Today, it's pretty much only sixteen-year-old Justin Beiber who can get the fairer sex screaming and crying in awe in sold-out coliseum shows. But in 1972, only a thirty-seven-year-old man in a bell-bottomed jumpsuit could do the same. And they called him "the King." A lot has changed on the entertainment landscape, and one wonders what today's teeny-boppers might think of Elvis' act. The unironic invocations of God and the American way haven't gone out of style with musical idols (not even Elvis' unabashed affection for his native South). But Elvis consummate showmanship looks quite a bit cornier in the rear-view mirror, with all those Elvis impersonators in the intervening years. Whatever one may think, 1972's Elvis on Tour is evidence of a huge pop idol and savvy showman with a finely tuned stage act.
Just two years after the smash success of Woodstock, Elvis on Tour wasn't going to fix what wasn't broken, so producer-directors Pierre Adidge and Robert Abel employ a split-screen format for most of their concert and road footage. The film documents a fifteen-city tour by including performance footage from dates in Virginia, North Carolina and Texas, and various other material taken on the road: Elvis arriving at the airport, meeting (and escaping) fans, accepting the key to a city, singing to fill his off hours. Adidge and Abel incorporate a handful of audio interview clips of Elvis, Ed Sullivan Show footage of the King singing "Ready Teddy," and montages, supervised by a young Martin Scorsese, of various stops on the tour and Elvis' screen kisses (an affectionately tongue-in-mouth—er, cheek—look at Elvis' acting career that reportedly pissed off Elvis' manager, "technical advisor" Col. Tom Parker).

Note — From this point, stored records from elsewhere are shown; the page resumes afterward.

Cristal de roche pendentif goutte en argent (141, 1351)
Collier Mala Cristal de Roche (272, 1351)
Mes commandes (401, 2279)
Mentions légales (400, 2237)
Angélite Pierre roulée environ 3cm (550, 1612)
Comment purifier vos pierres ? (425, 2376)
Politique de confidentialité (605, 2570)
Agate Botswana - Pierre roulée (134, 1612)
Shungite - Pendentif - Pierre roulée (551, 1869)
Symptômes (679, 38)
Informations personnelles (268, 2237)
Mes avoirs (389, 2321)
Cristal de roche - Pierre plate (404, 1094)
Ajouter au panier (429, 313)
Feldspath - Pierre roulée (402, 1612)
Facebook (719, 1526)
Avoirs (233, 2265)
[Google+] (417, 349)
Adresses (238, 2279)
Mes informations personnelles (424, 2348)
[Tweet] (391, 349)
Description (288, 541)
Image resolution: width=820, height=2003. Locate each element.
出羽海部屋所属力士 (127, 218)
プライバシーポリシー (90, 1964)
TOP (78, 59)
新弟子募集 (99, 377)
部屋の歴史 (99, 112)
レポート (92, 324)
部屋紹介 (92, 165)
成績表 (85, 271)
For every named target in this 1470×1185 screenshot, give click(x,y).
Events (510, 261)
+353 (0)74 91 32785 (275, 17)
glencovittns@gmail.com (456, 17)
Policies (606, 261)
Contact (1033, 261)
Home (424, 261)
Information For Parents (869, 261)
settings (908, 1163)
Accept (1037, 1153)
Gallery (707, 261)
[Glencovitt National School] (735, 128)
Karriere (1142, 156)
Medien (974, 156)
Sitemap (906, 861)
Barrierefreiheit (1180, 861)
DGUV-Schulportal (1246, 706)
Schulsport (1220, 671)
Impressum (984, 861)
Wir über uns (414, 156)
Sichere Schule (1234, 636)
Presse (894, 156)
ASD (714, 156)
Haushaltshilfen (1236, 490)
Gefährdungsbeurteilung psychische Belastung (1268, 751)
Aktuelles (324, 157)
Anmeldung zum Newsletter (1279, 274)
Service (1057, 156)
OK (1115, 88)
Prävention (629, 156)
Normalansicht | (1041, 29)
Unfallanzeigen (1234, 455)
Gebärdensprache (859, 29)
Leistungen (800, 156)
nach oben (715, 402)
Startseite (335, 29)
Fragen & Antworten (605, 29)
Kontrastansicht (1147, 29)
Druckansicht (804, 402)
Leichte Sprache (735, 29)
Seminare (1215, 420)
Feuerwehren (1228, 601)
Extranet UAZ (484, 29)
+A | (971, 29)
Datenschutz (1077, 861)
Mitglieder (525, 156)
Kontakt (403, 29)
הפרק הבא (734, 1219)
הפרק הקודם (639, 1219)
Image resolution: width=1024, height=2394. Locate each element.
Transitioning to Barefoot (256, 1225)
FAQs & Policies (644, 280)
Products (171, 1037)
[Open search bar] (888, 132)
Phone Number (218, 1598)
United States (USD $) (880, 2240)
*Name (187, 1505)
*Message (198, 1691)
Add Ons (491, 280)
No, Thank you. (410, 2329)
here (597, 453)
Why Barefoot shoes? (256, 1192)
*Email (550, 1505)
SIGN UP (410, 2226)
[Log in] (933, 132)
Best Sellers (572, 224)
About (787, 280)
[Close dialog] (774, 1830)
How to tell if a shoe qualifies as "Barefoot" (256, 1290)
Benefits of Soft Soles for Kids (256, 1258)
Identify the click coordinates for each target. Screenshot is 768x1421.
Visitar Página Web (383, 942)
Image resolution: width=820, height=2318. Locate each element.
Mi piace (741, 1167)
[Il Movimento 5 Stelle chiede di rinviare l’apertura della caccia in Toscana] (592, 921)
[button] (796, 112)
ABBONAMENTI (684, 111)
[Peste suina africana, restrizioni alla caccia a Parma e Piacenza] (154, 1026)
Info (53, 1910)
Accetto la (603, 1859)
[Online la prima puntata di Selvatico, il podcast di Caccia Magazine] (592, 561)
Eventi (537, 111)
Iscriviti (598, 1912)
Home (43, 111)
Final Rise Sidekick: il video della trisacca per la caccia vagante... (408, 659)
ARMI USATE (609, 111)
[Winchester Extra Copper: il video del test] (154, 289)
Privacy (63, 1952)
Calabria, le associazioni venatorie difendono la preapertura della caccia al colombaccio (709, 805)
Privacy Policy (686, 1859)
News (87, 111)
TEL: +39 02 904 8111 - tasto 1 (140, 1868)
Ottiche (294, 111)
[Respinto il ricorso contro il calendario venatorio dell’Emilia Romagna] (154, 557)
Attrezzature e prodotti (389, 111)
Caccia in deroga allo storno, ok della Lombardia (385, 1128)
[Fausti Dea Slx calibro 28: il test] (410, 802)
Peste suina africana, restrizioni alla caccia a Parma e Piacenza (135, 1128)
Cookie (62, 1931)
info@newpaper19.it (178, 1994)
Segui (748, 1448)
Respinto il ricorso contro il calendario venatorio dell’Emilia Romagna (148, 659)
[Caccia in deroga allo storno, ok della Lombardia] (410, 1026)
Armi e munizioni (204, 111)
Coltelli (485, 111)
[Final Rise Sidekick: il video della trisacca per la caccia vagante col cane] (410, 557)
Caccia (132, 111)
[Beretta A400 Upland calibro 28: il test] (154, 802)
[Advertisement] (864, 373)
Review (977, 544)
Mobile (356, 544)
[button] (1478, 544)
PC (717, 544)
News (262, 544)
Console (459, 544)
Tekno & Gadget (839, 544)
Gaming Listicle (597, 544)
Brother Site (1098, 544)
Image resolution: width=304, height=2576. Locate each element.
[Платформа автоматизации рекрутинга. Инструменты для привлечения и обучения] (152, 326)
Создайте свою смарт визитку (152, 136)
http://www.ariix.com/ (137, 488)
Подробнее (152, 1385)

Elvis' act incorporated country, folk, R&B, and pop for what amounted to some darn good rockin'. The songs could also often be corny (sample lyrics from "You Gave Me a Mountain": "She took my one ray of sunshine/She took my pride and my joy./She took my reason for living./She took my small baby boy"), true of many of the film's songs: "See See Rider," "Polk Salad Annie," "Separate Ways," "Always On My Mind," "Proud Mary," "Never Been To Spain," "Burning Love," "For The Good Times," "Lighthouse, "Lead Me, Guide Me," "Bosom Of Abraham," "Love Me Tender," "I, John," "Bridge Over Troubled Water," "Funny How Time Slips Away," An American Trilogy," "I Got A Woman/Amen," "A Big Hunk O' Love," "You Gave Me a Mountain," "Lawdy Miss Clawdy" and "Can't Help Falling in Love." But Elvis is such a unique and potent performer, so full of Southern savoir faire, and so reliable in his vocals and gyrations that thoughts of ridicule go to the backburner. Not to be discounted are Elvis' extraordinarily talented band and backing vocalists (including the male J.D. Sumner and the Stamps Quartet and female Sweet Inspirations). Together, they produce a fat sound with a driving rhythm or, as the case may be, sensitive accompaniment for the ballads.
We'll certainly never see the likes of Elvis again, and it's doubtful we'll ever again see a pop star wear a jumpsuit, cape, and throwaway scarves to sing bassy rockabilly and do karate demonstrations. That's what makes Elvis on Tour so fascinating: it's a strong concert film in its own right, with candid footage between gigs (okay, the off-stage singing of gospel tunes feels staged) and a bit of biography to it. But more importantly, it's a historic document of America's most successful pop icon a scant five years before his untimely death. By the sounds of the screams and the volume of tears, there's no question he still had the "it" that made him a sensation on Ed Sullivan years earlier. The man inspired such fervor that coliseums would only clear out after this famous line was delivered: "Elvis has left the building."
Warner gives the King their deluxe DigiBook packaging, albeit with no bonus features whatsover on the Blu-ray disc. Bonus footage reportedly is out there, though one suspects the music rights make its inclusion prohibitively costly. More disappointing is the fact that the film has been altered somewhat from its original form. The opening montage—which used to be set to Elvis' "Johnny B. Goode"—instead unfolds to "Don't Be Cruel." Image quality is excellent, though, properly preserving the footage's filmic look with no sign of digital monkeying around. Grain is prominent, and the image is flat, but this picture has never looked razor-sharp and dimensional. Detail and texture are excellent, and contrast and color are right on. A lossless DTS-HD Master Audio mix means you won't miss a beat; this soundtrack absolutely makes the most of the original elements. The performances are what counts, and they sound nice and full. The full-color forty-page Digibook
is a very nice complement to the film: it includes all of the Elvis quotes from the feature, tour dates, essays, and trivia.